WORK INSTRUCTION →
Take the listing below and reproduce it in full. Change nothing.

MATERIAL FOR THIS EXERCISE →
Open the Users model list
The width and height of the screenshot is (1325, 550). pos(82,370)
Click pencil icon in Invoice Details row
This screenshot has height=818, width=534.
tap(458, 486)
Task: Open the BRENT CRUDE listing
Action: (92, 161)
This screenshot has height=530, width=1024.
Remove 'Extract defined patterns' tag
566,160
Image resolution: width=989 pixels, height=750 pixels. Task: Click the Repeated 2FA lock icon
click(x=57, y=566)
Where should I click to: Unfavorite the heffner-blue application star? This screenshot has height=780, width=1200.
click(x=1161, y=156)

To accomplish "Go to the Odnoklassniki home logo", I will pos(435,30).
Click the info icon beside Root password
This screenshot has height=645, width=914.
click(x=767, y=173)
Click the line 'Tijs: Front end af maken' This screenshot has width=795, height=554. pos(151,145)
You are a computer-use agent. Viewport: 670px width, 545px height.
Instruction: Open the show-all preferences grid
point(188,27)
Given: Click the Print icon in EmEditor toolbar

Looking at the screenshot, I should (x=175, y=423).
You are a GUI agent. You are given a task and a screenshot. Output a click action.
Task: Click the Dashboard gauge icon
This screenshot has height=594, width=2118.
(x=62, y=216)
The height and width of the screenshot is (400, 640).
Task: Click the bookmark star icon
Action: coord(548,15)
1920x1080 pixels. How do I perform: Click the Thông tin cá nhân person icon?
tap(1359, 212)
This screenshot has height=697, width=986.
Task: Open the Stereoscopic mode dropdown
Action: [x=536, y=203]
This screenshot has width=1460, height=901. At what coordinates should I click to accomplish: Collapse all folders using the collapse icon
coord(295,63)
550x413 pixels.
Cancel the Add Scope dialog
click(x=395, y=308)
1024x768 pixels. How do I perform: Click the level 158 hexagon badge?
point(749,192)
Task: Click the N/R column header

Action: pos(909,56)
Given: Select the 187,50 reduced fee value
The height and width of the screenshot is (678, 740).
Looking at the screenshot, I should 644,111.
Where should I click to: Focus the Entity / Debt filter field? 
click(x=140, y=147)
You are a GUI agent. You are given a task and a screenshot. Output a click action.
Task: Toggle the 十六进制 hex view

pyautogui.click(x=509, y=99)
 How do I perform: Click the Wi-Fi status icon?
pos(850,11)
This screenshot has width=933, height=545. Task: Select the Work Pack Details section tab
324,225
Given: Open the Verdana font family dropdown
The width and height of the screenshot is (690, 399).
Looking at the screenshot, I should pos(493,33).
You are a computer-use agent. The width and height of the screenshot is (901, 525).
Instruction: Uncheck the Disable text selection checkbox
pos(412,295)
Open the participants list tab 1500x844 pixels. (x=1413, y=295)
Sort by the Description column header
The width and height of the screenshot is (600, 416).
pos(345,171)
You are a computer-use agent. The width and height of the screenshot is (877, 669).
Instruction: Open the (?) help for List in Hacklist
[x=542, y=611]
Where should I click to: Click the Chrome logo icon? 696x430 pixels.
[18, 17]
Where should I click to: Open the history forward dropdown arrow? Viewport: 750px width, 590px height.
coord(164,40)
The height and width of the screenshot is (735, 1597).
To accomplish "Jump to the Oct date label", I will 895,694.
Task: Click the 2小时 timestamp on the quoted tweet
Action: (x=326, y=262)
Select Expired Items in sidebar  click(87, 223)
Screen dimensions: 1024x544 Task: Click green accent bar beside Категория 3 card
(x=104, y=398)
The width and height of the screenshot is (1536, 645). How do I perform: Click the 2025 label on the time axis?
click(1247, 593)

YOUR SOLUTION →
Open the Users model list
The width and height of the screenshot is (1325, 550). pos(82,370)
Click pencil icon in Invoice Details row
This screenshot has height=818, width=534.
tap(458, 486)
Task: Open the BRENT CRUDE listing
Action: (92, 161)
This screenshot has height=530, width=1024.
Remove 'Extract defined patterns' tag
566,160
Image resolution: width=989 pixels, height=750 pixels. Task: Click the Repeated 2FA lock icon
click(x=57, y=566)
Where should I click to: Unfavorite the heffner-blue application star? This screenshot has height=780, width=1200.
click(x=1161, y=156)

To accomplish "Go to the Odnoklassniki home logo", I will pos(435,30).
Click the info icon beside Root password
This screenshot has height=645, width=914.
click(x=767, y=173)
Click the line 'Tijs: Front end af maken' This screenshot has width=795, height=554. pos(151,145)
You are a computer-use agent. Viewport: 670px width, 545px height.
Instruction: Open the show-all preferences grid
point(188,27)
Given: Click the Print icon in EmEditor toolbar

Looking at the screenshot, I should (x=175, y=423).
You are a GUI agent. You are given a task and a screenshot. Output a click action.
Task: Click the Dashboard gauge icon
This screenshot has height=594, width=2118.
(x=62, y=216)
The height and width of the screenshot is (400, 640).
Task: Click the bookmark star icon
Action: coord(548,15)
1920x1080 pixels. How do I perform: Click the Thông tin cá nhân person icon?
tap(1359, 212)
This screenshot has height=697, width=986.
Task: Open the Stereoscopic mode dropdown
Action: [x=536, y=203]
This screenshot has width=1460, height=901. At what coordinates should I click to accomplish: Collapse all folders using the collapse icon
coord(295,63)
550x413 pixels.
Cancel the Add Scope dialog
click(x=395, y=308)
1024x768 pixels. How do I perform: Click the level 158 hexagon badge?
point(749,192)
Task: Click the N/R column header

Action: pos(909,56)
Given: Select the 187,50 reduced fee value
The height and width of the screenshot is (678, 740).
Looking at the screenshot, I should 644,111.
Where should I click to: Focus the Entity / Debt filter field? 
click(x=140, y=147)
You are a GUI agent. You are given a task and a screenshot. Output a click action.
Task: Toggle the 十六进制 hex view

pyautogui.click(x=509, y=99)
 How do I perform: Click the Wi-Fi status icon?
pos(850,11)
This screenshot has width=933, height=545. Task: Select the Work Pack Details section tab
324,225
Given: Open the Verdana font family dropdown
The width and height of the screenshot is (690, 399).
Looking at the screenshot, I should pos(493,33).
You are a computer-use agent. The width and height of the screenshot is (901, 525).
Instruction: Uncheck the Disable text selection checkbox
pos(412,295)
Open the participants list tab 1500x844 pixels. (x=1413, y=295)
Sort by the Description column header
The width and height of the screenshot is (600, 416).
pos(345,171)
You are a computer-use agent. The width and height of the screenshot is (877, 669).
Instruction: Open the (?) help for List in Hacklist
[x=542, y=611]
Where should I click to: Click the Chrome logo icon? 696x430 pixels.
[18, 17]
Where should I click to: Open the history forward dropdown arrow? Viewport: 750px width, 590px height.
coord(164,40)
The height and width of the screenshot is (735, 1597).
To accomplish "Jump to the Oct date label", I will 895,694.
Task: Click the 2小时 timestamp on the quoted tweet
Action: (x=326, y=262)
Select Expired Items in sidebar  click(87, 223)
Screen dimensions: 1024x544 Task: Click green accent bar beside Категория 3 card
(x=104, y=398)
The width and height of the screenshot is (1536, 645). How do I perform: Click the 2025 label on the time axis?
click(1247, 593)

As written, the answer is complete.